Where exactly does that leave us? Like Obama before him, and Bush before him, President Trump has opted for continuing, even escalating, America's war for the Greater Middle East. Long gone are the critiques of "stupid" interventions. As he announced a new mini-surge in Afghanistan, he did admit that his instinct had been to end America's longest war, but it wasn't an instinct that stood tall in the face of his war-fighting generals.

Now, after nearly a year in office, those instincts of his seem limited to whatever his generals tell him. An ever-so-brief tour of his wars suggests -- to give you a little preview of what's to come (should Americans even care) -- two things: first, that on the horizon is more of more of the same; second, that the result is likely to be, as it has largely been in these last years, some version of stalemate verging on defeat.

* Afghanistan is a true mess.
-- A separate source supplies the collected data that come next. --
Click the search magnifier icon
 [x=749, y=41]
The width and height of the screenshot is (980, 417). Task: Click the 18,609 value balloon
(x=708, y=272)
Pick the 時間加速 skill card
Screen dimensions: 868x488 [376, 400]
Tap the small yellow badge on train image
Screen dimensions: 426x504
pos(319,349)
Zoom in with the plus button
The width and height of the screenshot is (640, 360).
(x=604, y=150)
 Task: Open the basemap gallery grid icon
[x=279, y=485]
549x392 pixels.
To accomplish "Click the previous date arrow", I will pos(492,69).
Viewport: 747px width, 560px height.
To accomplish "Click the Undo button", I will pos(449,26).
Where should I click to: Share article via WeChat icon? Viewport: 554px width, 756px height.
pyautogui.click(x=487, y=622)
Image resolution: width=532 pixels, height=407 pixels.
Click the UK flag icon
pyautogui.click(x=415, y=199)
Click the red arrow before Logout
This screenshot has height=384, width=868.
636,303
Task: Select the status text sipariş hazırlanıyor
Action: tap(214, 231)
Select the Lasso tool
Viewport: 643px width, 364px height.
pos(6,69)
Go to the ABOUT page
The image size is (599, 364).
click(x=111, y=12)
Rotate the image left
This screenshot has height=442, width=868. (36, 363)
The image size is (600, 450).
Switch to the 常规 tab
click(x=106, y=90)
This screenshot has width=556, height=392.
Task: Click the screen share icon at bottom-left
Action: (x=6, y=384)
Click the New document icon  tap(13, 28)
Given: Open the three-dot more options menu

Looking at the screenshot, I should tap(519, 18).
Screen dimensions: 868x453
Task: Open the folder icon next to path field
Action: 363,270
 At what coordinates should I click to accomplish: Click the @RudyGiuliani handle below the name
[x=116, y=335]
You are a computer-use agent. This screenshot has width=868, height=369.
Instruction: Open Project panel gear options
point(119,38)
Now entering its 17th year, the war in that infamous graveyard of empires has left the U.S. military short on answers.

Afghan Security Forces (ASF), the foundation of American "strategy" there, are being killed and wounded at an unsustainable rate. And all that sacrifice -- to the tune of perhaps 20,000 ASF casualties annually -- has delivered precious little in the way of stability. More Afghan provinces and districts are contested or under direct Taliban control today than at any time in these years of American intervention. Corruption is still endemic in the government and the military and few rural Afghans seem to consider the regime in Kabul legitimate.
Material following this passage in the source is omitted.